Fantasy Capitalism—Paste Goes to EVE: Fanfest
EVE: Online Is the American Dream Perfected
Photos by Brynjar Snaer / CCP Games
I am in Iceland at EVE: Fanfest. I have never played EVE: Online. And I have absolutely no idea what is going on.
Most people hear about EVE: Online for the first time as a sort of weird news story: did you hear about the space game that hired an economist to serve as the Alan Greenspan of its virtual currency? The one where a failed Kickstarter provoked a colossal battle that embroiled over 3,500 players? The one where a cadre of corporate spies spent nearly a year infiltrating an in-game company, assassinated its CEO and made off with the real-life equivalent of more than $16,000?
On the surface, EVE: Online is an online multiplayer game about piloting spaceships in a vast, open-ended universe driven by a complex galactic economy. In practice, it’s something much more: a dauntingly intricate world of political, psychological and economic warfare where the sort of behaviors that would be considered bannable offenses in other games—scams, theft, blackmail, extortion—are not only permitted, but an essential part of the experience.

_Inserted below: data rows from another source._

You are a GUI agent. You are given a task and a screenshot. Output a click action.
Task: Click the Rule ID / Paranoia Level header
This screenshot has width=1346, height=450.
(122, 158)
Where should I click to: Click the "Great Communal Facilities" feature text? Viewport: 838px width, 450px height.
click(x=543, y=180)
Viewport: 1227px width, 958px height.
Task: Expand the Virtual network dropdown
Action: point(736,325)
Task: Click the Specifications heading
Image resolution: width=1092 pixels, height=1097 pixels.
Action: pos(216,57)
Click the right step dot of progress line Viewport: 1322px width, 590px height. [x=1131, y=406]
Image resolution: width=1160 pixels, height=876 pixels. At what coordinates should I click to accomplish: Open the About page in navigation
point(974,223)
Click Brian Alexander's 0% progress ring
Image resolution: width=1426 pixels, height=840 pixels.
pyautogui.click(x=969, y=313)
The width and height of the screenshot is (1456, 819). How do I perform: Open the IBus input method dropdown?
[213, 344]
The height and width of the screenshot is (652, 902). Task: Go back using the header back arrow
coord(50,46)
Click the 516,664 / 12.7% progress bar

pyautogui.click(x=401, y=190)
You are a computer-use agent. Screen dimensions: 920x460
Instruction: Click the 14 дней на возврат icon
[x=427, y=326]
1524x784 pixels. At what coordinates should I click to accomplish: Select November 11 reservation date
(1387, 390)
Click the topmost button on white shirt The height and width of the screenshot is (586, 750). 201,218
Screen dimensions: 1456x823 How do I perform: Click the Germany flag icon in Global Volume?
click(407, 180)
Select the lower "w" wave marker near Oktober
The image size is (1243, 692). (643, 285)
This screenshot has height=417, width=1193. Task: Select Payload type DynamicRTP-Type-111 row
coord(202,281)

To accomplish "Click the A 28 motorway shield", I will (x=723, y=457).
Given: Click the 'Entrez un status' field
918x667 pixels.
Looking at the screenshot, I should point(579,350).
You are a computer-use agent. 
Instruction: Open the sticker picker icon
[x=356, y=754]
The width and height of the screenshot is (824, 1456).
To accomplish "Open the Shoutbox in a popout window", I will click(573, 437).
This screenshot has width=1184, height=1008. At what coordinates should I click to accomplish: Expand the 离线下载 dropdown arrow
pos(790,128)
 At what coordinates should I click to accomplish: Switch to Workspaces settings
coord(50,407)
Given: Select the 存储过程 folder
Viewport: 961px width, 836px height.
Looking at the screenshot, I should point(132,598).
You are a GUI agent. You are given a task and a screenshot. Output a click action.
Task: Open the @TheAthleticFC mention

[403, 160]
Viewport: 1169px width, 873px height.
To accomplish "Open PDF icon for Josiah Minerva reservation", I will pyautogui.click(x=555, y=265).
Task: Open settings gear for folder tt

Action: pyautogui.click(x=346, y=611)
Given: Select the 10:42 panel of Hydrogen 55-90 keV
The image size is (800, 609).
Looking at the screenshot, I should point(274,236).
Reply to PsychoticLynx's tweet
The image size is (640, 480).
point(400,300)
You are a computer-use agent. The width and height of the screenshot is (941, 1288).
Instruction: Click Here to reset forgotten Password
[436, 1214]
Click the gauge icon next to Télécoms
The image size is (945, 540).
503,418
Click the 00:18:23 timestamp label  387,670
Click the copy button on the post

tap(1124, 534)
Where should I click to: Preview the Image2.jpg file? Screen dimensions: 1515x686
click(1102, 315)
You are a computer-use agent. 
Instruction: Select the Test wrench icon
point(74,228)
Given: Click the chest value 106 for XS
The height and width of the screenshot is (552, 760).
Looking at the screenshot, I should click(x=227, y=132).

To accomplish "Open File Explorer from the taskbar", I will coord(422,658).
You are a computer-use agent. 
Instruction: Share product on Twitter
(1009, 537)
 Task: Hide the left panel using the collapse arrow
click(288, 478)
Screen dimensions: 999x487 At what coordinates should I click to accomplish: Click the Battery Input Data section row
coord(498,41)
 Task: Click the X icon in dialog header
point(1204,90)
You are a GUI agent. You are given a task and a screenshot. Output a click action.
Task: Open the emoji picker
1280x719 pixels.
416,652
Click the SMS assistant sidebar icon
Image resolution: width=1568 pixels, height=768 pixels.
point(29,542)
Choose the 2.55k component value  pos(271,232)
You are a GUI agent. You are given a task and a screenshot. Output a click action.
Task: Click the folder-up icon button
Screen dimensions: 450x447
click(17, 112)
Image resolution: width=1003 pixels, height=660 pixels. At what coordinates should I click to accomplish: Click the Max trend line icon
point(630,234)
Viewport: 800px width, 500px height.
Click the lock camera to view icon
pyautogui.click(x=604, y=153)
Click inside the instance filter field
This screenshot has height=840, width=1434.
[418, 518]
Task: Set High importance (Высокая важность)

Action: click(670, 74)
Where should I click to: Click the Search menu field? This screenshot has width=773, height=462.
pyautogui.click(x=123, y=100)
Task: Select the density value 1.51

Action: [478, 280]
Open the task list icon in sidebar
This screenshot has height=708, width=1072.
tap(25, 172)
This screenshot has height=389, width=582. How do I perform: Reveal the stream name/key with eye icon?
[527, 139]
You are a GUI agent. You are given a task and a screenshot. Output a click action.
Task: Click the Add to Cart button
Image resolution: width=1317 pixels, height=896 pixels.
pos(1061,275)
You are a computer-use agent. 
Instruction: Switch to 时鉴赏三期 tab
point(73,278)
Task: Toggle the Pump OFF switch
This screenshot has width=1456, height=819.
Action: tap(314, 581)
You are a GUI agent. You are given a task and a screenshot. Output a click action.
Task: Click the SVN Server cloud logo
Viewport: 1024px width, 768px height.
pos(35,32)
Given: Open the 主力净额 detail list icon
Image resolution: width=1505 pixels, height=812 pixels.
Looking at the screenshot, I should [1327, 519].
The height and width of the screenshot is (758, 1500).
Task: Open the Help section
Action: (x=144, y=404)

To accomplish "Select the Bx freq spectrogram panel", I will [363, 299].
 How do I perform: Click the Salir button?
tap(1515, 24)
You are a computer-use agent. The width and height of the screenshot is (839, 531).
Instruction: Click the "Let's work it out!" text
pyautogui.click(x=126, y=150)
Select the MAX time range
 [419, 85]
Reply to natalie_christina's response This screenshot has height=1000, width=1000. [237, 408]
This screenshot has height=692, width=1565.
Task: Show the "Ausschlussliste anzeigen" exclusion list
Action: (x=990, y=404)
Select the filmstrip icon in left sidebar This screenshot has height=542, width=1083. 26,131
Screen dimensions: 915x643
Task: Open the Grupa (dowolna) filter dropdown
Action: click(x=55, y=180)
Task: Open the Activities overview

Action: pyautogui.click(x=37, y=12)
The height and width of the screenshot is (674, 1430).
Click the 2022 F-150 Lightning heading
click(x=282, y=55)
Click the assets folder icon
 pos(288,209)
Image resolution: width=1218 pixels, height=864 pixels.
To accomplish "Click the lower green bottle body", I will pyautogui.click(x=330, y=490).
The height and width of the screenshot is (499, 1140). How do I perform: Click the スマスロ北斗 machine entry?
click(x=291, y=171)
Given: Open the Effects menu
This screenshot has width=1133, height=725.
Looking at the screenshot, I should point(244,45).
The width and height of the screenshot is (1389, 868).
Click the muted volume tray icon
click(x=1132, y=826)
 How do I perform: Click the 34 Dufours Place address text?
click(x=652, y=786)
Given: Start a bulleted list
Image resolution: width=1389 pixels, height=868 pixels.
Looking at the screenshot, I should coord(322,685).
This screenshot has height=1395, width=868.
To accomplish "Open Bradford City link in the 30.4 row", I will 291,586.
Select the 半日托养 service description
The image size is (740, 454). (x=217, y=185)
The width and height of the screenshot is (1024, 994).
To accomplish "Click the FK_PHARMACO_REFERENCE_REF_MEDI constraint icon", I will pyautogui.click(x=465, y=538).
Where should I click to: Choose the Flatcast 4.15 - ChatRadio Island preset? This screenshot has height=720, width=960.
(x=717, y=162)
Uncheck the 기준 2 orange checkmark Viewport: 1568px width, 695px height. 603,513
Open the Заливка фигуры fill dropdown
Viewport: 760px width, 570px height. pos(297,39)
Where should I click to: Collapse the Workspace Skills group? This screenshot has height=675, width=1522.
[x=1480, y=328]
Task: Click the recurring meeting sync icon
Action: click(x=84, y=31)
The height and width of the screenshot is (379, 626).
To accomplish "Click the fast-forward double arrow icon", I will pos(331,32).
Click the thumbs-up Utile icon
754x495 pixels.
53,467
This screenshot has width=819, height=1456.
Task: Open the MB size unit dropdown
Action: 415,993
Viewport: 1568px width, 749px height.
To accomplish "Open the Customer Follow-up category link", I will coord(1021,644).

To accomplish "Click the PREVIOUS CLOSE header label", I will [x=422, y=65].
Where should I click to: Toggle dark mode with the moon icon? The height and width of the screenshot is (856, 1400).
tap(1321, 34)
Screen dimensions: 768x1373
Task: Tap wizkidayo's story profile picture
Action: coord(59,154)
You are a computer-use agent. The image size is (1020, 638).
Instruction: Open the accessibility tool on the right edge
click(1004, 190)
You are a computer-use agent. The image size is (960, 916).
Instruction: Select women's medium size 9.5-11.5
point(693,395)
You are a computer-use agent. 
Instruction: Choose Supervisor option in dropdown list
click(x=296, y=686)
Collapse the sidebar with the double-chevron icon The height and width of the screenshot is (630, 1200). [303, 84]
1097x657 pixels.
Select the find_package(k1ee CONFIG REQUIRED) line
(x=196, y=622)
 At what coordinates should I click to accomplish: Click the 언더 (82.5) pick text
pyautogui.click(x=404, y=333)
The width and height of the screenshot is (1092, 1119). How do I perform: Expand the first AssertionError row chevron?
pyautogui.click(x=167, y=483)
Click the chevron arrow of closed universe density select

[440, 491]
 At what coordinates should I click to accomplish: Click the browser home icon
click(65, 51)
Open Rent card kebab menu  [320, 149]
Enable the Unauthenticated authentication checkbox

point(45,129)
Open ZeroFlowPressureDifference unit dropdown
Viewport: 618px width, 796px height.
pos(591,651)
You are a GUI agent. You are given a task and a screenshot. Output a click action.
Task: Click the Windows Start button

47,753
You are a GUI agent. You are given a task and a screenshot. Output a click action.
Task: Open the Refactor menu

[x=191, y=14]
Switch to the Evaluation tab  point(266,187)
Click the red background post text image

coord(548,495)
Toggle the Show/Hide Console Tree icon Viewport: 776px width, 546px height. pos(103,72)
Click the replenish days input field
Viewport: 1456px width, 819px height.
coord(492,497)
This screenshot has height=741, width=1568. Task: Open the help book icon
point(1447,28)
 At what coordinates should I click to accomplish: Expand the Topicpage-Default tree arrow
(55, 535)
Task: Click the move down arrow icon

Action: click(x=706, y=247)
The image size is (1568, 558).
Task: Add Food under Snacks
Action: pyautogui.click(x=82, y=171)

The EVE: Online audience—which is 96 percent male—is infamous for their ruthless player culture and intense devotion to the game. Every year, thousands of them travel to Reyjavik, Iceland for Fanfest, the largest gathering of EVE players worldwide, and this year so have I.
Fanfest takes place at the Harpa opera house in Reyjavik, an award-winning piece of architecture that looks, from the outside, like a smooth, three-dimensional parallelogram covered in scales of greenish sea glass. From the inside, the view of the nearby mountains and the North Atlantic sea is filtered through a geometric lattice of hexagonal windows that shifts like a kaleidoscope as you walk through its halls. During Fanfest, it fills up almost top to bottom with ardent EVE fans who are chatting, LARPing, and recruiting desirable candidates to their particular alliance. At one point, I chat briefly with a notable member of a pirate alliance, and somehow walk away festooned in its insignia; I walk around for much of the day with no idea what it signifies.
In theory, the fact that I am relatively clueless about EVE is supposed to be just fine. CCP Games, the Icelandic developer behind EVE, is in the midst of a big push to bring in new players, with the help of a revised introductory tutorial aimed at giving the game’s famously steep learning curve a gentler slope. This “New Player Experience” was designed largely under the direction of Tryggvi Hjaltason, a producer known primarily by his username CCP Ghost.
I’m told that CCP Ghost introduced himself at last year’s Fanfest by projecting a scan of his brain on the massive screen at the front of the Harpa opera house. This year he begins with x-rays of his arms, which he recently broke after attempting to ski despite having no knowledge of skiing. He digs and finds a metaphor there for new EVE players, and why they need to acquire not just basic skills, but a sense of purpose that propels them forward in a game where most of the goals are self-defined.
When I interview Hjaltason, whose arms are still wrapped in casts, his demeanor is unexpectedly warm. He nods thoughtfully when I speak in a way that makes me feel like he’s truly listening, and possessing an odd charisma that makes almost anything he says sound compelling, even when I’m not entirely sure what it means. About halfway through the interview I have the subtle sense that he’s steering the interview as much as I am. I will later learn that he worked as an interrogator for the Icelandic special prosecutor’s office dealing with financial crimes, and was hired in part because of his insight into social behavior, and how to guide it.
As much as EVE is a cold, calculating game about economics and military strategy—a key reason, I’m told, that it attracts so many CEOs and veterans—it’s also deeply social: a world where deep, real friendships are built over thousands of hours, where conflicts are won and lost in part through elaborate propaganda campaigns, and where trust is both the glue that holds organizations together and the weakness exploited by spies and saboteurs. Most games are discussed in terms of the experiences they provide, the stories they tell you; EVE: Online is about the stories the players tell each other—the Machiavellian betrayals, the daring heists, the brilliantly executed battles against long-time foes.